A natural “bulletproof vest” has been found on one of the largest freshwater fish in the world. These flexible scales help it withstand savage attacks from piranhas in the deadly Amazon River basin.
Researchers from University of California at Berkeley and University of California at San Diego have found that the scales on the Arapaima gigas fish are uniquely structured with incredible properties that make them act like body armor. These findings can inform the development of more protective body armor for humans. There may also be applications for the aerospace industry.
Arapaima (a.k.a. pirarucu) fish can grow to be 10 ft. long and weigh as much 440 lbs. They breathe air, and live out of the water for up to a day. They inhabit rivers throughout Brazil, Guyana and Peru, all swarming with piranhas known for their overpowering feeding frenzies.
Today’s life forms are the result of millennia of evolutionary development in which predators have developed better ways to kill – like razor-sharp teeth – and their prey develop better ways to avoid being killed. For example, the scales on various fish, the dermal armor on dinosaurs and even mammals throughout centuries. The scales on the Arapaima fish have the same features and qualities of a bulletproof vest. However, the elements are more effectively incorporated into a single impenetrable piece while still being flexible.

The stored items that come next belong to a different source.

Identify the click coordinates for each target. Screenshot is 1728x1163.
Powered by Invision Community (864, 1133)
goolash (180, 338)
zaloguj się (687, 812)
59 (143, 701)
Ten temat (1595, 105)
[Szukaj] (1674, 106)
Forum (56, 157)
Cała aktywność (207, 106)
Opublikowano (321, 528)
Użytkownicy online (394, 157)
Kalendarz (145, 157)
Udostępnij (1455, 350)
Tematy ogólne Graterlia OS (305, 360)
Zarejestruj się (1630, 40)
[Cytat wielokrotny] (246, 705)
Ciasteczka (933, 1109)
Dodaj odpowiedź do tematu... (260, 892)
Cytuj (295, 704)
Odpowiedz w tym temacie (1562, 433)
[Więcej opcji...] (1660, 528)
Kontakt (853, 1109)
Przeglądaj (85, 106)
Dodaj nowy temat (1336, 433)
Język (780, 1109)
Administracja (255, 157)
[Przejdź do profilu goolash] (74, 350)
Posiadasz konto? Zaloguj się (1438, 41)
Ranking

UCSD materials scientist, Wen Yang said, “Such incredibly tough yet lightweight materials like these fish scales are being very hotly pursued by materials scientists today.” Yang helped lead the research team that published the study in the journal Matter.

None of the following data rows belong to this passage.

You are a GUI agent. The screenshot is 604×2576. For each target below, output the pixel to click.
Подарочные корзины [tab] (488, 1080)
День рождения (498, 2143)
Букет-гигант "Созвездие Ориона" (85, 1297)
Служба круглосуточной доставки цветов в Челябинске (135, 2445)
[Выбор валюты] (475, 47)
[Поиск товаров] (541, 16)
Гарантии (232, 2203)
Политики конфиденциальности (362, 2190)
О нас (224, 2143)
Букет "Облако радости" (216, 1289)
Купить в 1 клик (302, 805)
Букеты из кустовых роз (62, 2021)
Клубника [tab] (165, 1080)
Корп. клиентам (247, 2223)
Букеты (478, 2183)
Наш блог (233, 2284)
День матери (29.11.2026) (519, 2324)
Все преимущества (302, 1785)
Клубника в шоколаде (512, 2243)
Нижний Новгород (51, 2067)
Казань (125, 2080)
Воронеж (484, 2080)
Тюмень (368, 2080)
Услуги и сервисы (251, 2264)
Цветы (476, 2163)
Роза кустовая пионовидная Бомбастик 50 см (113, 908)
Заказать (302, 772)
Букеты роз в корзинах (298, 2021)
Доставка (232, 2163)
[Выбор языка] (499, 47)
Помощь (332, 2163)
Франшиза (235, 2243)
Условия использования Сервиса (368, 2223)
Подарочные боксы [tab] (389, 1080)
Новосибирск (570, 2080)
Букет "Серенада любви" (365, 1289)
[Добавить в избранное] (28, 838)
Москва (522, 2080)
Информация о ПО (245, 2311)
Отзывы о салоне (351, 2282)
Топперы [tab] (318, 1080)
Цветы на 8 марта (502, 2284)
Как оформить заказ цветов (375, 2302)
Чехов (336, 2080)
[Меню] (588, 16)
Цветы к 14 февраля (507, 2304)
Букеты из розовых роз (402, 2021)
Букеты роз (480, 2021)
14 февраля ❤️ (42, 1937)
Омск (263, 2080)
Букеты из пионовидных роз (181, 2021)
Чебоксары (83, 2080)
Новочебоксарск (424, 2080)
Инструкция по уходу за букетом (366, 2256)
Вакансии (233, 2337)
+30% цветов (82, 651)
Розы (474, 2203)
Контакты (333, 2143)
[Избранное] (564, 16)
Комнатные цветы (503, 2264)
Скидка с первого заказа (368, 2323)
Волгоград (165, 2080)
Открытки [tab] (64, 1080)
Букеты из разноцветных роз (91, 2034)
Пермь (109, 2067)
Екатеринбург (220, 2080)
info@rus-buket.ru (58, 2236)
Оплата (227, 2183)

“The natural fish scale armor is similar to manufactured body armor in that they both have a scale overlapping design. The difference is that these fish scales are much lighter while still being tough and they don’t impede the fish’s locomotion or flexibility,” Yang elaborated. “We can’t discount the fact that these fish scales evolved over hundreds of millions of years, making them extremely advanced.”

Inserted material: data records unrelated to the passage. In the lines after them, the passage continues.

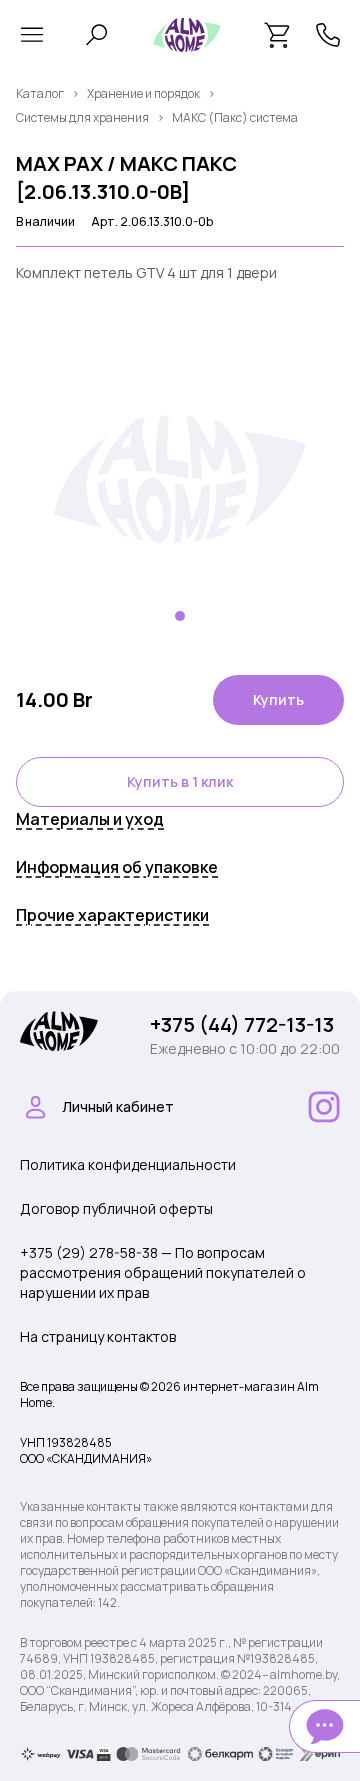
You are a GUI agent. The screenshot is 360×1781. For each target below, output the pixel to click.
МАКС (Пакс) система (235, 117)
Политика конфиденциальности (128, 1164)
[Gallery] (180, 479)
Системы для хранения (82, 117)
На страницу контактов (98, 1336)
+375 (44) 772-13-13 (242, 1024)
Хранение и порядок (143, 93)
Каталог (40, 93)
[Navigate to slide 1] (180, 616)
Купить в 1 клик (180, 781)
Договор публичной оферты (116, 1208)
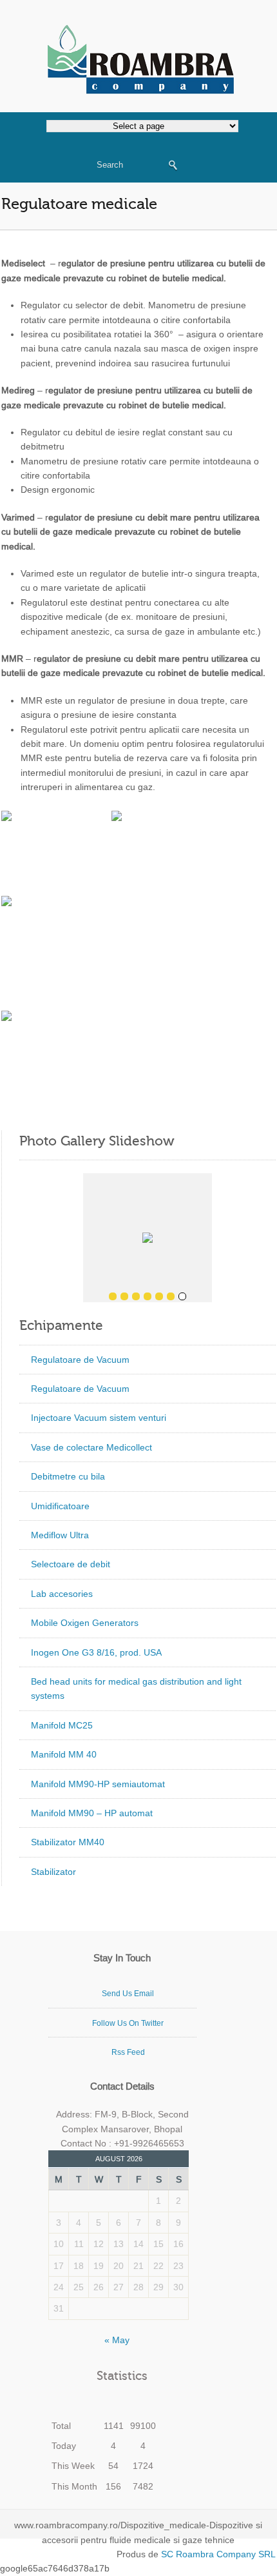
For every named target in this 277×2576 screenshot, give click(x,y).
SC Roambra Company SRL (217, 2554)
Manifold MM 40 (64, 1754)
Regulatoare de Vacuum (80, 1359)
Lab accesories (62, 1594)
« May (116, 2340)
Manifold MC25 (62, 1725)
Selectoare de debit (70, 1564)
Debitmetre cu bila (68, 1476)
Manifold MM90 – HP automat (92, 1813)
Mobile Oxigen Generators (84, 1623)
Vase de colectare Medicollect (91, 1447)
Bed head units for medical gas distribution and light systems (136, 1688)
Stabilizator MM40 (67, 1842)
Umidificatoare (60, 1506)
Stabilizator (53, 1872)
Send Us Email (128, 1993)
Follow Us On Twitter (128, 2023)
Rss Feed (128, 2052)
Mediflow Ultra (60, 1535)
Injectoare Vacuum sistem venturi (98, 1417)
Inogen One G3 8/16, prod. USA (96, 1652)
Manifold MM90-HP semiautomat (98, 1784)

By testing the scales in a laboratory, the researchers found that the outer layer is a hard-mineralized substance that resists being penetrated. It is attached by collagen to an inner layer that is extremely tough but flexible. Collagen is the primary protein in skin as well as other connective tissues throughout the body.
The layered structure of the scales can get bent if it is bitten by a piranha, but it does not tear, break apart or become pierced, which keeps the fish from being injured or killed.
“Yang said, “We saw how the collagen fibers became deformed without being destroyed, including being folded, twisted, stretched, slid and delaminated.”
The United States Air Force Office of Scientific Research backed this study.